--- Recorded data ---

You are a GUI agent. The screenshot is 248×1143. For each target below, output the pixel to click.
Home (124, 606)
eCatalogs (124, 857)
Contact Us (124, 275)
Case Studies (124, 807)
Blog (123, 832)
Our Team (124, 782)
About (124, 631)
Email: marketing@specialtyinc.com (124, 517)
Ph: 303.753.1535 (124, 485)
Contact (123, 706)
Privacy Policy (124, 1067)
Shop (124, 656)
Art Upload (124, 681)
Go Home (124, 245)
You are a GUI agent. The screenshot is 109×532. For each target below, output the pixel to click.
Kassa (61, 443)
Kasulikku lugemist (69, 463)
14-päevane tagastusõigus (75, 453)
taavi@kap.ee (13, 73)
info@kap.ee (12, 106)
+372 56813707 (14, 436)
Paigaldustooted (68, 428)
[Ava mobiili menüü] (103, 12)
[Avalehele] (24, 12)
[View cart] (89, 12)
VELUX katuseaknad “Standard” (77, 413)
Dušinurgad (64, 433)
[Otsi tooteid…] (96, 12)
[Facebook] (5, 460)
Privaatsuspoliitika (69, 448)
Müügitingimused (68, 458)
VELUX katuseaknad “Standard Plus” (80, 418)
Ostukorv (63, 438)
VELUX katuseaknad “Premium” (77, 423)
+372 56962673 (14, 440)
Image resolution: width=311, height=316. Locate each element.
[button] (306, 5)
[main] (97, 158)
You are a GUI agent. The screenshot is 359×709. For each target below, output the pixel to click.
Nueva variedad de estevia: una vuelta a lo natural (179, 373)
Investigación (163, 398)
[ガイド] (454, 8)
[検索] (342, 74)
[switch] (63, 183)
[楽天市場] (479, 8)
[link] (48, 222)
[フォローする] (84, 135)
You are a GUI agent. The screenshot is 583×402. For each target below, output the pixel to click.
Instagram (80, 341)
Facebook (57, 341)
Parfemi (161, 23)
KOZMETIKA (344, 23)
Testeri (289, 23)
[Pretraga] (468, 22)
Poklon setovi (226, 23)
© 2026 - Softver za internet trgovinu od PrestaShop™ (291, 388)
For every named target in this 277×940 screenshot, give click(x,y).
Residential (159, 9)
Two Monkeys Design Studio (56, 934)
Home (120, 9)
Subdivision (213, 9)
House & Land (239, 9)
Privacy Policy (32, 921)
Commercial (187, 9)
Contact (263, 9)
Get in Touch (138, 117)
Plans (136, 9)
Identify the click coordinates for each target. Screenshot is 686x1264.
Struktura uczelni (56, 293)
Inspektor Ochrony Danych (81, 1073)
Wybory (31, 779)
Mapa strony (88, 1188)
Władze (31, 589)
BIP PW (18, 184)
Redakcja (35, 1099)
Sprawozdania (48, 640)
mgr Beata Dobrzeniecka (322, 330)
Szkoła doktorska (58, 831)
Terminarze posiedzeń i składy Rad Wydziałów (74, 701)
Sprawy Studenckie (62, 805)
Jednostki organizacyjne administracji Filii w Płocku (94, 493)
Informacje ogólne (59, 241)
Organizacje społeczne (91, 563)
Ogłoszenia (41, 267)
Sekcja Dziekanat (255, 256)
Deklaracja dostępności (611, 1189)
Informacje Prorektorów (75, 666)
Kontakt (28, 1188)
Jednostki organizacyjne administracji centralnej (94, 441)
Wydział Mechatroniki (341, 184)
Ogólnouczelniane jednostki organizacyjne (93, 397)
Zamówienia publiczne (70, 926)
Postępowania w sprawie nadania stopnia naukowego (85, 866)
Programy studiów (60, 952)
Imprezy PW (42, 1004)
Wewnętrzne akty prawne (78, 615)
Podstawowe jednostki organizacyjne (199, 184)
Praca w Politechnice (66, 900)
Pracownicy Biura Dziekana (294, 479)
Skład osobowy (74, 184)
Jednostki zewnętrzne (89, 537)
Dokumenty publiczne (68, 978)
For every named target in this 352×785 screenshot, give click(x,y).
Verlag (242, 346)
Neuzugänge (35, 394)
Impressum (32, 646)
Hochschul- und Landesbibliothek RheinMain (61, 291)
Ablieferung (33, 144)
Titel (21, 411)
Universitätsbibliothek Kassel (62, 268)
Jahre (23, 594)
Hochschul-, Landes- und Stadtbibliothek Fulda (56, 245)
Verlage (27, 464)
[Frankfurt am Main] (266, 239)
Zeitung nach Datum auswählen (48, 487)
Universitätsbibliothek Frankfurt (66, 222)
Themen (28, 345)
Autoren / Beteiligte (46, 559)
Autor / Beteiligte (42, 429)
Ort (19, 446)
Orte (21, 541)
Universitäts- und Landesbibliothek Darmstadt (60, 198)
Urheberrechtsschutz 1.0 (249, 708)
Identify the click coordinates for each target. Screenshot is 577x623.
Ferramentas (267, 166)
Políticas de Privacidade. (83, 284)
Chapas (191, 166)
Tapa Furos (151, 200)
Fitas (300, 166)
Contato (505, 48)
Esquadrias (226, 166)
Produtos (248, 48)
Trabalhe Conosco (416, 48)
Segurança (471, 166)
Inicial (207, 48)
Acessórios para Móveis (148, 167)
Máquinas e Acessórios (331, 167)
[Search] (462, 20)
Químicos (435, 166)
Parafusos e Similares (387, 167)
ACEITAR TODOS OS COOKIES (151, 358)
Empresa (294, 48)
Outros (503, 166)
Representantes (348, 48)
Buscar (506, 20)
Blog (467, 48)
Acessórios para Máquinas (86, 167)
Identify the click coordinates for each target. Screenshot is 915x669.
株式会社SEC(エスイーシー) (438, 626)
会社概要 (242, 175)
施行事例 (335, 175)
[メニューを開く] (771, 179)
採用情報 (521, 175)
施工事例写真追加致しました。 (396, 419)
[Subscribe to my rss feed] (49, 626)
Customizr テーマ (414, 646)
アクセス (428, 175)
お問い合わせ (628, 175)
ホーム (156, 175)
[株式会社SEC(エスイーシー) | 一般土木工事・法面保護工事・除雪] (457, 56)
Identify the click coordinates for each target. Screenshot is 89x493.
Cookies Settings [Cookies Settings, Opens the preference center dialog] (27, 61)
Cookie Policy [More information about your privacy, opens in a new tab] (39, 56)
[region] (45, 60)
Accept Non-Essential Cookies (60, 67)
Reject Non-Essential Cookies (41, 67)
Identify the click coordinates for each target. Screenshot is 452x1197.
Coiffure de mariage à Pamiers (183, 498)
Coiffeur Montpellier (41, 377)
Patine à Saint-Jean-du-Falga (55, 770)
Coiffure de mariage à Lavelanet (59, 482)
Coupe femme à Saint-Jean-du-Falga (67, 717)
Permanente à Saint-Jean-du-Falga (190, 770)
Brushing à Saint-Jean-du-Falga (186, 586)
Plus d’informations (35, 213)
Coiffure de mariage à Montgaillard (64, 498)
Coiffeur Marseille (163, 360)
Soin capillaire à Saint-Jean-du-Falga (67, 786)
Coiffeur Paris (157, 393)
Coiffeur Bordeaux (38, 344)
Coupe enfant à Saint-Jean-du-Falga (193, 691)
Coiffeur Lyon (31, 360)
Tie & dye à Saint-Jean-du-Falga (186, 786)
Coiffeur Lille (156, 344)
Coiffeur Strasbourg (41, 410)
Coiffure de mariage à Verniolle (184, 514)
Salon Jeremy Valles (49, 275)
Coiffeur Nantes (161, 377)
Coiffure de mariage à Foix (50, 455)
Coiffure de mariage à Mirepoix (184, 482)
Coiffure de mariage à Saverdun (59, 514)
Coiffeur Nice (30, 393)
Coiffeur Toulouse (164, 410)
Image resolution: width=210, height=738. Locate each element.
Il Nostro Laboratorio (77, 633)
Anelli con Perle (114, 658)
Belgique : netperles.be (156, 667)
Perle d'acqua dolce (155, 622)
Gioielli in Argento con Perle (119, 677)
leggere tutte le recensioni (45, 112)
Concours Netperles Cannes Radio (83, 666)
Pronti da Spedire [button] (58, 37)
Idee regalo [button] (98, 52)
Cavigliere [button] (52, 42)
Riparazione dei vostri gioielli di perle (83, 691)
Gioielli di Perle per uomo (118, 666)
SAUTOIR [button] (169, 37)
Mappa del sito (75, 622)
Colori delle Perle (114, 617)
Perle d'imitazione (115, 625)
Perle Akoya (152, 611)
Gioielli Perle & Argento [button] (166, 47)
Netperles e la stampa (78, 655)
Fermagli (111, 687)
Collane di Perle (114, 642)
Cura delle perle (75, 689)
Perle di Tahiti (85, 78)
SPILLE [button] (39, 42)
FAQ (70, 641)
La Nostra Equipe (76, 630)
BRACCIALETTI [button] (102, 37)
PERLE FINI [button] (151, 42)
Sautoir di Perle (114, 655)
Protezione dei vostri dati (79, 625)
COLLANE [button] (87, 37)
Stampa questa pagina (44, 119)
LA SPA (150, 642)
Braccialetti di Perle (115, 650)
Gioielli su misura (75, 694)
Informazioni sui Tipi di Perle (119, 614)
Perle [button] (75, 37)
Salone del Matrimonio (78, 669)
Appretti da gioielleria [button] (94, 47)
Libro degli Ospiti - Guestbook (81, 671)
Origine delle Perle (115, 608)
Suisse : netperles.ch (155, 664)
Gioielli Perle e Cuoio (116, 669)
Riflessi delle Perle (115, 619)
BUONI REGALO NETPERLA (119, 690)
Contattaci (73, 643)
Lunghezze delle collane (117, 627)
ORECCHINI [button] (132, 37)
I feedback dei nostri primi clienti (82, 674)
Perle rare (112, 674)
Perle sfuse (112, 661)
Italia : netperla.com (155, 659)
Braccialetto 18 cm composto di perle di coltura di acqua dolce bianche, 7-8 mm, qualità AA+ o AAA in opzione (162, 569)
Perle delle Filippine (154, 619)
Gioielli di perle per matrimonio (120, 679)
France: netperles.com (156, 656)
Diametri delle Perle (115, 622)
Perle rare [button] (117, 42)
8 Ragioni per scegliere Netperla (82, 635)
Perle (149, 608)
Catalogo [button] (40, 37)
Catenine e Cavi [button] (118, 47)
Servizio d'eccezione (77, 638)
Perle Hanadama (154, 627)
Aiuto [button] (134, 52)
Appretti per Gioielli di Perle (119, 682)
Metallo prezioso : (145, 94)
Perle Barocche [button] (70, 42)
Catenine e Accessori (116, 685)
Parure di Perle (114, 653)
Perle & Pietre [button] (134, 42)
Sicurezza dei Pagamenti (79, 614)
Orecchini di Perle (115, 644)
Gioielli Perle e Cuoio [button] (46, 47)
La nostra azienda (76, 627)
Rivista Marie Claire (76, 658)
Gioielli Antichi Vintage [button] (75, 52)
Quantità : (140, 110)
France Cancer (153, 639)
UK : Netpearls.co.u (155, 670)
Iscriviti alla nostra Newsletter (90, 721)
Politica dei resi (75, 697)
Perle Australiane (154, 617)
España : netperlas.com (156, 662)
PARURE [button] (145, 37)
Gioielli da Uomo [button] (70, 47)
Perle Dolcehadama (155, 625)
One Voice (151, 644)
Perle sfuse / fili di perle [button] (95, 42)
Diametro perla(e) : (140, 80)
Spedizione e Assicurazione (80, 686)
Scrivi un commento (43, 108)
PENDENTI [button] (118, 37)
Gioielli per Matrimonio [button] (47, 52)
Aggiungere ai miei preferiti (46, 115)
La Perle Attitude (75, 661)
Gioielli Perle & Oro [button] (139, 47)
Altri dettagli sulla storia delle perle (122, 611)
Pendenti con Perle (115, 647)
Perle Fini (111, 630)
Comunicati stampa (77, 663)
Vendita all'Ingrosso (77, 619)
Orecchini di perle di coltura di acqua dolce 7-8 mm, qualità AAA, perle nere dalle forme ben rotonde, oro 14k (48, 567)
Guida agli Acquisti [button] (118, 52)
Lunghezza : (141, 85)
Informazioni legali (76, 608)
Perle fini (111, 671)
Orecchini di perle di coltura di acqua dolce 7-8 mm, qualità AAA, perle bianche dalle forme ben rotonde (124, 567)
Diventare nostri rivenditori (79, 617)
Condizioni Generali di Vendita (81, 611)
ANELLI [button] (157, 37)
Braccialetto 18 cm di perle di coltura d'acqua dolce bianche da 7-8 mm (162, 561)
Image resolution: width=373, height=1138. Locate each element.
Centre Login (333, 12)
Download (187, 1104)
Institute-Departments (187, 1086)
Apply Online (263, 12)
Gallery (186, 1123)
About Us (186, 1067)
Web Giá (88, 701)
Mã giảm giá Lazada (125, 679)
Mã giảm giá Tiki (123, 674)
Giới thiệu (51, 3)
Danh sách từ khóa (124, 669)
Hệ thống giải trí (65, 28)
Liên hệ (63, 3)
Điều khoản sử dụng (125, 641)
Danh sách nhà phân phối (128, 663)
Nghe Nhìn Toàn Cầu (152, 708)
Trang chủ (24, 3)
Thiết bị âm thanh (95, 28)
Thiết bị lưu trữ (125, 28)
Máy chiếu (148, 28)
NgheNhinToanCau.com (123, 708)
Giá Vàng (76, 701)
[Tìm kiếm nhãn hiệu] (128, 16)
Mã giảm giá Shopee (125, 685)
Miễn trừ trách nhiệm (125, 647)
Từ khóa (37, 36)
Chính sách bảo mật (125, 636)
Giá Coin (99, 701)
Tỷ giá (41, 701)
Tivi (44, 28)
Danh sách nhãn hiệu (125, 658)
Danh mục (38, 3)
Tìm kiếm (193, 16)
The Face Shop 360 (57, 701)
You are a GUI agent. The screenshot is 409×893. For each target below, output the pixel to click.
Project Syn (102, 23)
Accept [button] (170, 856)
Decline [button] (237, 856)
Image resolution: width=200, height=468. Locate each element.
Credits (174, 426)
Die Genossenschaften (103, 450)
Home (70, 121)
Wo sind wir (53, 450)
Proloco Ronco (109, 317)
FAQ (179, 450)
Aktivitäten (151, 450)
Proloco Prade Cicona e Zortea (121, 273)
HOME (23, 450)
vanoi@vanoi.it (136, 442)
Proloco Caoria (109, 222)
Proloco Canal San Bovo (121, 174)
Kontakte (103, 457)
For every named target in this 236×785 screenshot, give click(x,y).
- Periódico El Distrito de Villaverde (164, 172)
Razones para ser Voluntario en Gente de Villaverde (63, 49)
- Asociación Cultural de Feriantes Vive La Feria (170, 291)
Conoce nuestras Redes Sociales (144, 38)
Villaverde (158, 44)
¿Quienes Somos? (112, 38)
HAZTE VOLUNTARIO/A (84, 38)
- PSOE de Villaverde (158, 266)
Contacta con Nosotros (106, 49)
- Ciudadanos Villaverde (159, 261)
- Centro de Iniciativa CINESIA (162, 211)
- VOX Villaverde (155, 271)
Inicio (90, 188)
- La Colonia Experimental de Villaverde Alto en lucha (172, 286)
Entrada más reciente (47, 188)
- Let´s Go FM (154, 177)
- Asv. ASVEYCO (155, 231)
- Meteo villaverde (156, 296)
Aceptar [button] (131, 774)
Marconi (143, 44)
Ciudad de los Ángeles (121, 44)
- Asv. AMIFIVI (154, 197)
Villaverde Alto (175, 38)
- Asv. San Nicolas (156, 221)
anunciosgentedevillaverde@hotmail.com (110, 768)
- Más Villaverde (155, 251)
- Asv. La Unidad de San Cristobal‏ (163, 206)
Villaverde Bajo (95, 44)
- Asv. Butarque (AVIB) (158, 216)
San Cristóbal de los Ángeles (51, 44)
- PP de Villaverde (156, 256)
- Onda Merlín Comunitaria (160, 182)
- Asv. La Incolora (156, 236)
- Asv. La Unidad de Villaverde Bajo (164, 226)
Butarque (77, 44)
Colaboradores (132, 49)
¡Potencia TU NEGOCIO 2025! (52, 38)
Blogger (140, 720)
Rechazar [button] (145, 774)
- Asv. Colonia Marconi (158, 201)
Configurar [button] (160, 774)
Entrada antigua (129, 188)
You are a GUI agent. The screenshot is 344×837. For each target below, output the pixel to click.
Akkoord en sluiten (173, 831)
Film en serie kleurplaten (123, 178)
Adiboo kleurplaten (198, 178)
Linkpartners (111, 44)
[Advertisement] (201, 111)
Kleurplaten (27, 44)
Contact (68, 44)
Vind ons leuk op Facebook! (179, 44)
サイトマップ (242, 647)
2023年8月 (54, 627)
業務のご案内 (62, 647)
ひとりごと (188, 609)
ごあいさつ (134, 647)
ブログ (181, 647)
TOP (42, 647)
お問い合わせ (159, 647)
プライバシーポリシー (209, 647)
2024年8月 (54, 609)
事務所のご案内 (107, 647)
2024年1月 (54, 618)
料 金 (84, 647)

---

Can you reproduce word for word the rows starting at the one containing "Perle delle Filippine (154, 619)" and ending at the one containing "Appretti per Gioielli di Perle (119, 682)"?

Perle delle Filippine (154, 619)
Gioielli di perle per matrimonio (120, 679)
France: netperles.com (156, 656)
Diametri delle Perle (115, 622)
Perle rare [button] (117, 42)
8 Ragioni per scegliere Netperla (82, 635)
Perle (149, 608)
Catalogo [button] (40, 37)
Catenine e Cavi [button] (118, 47)
Servizio d'eccezione (77, 638)
Perle Hanadama (154, 627)
Aiuto [button] (134, 52)
Appretti per Gioielli di Perle (119, 682)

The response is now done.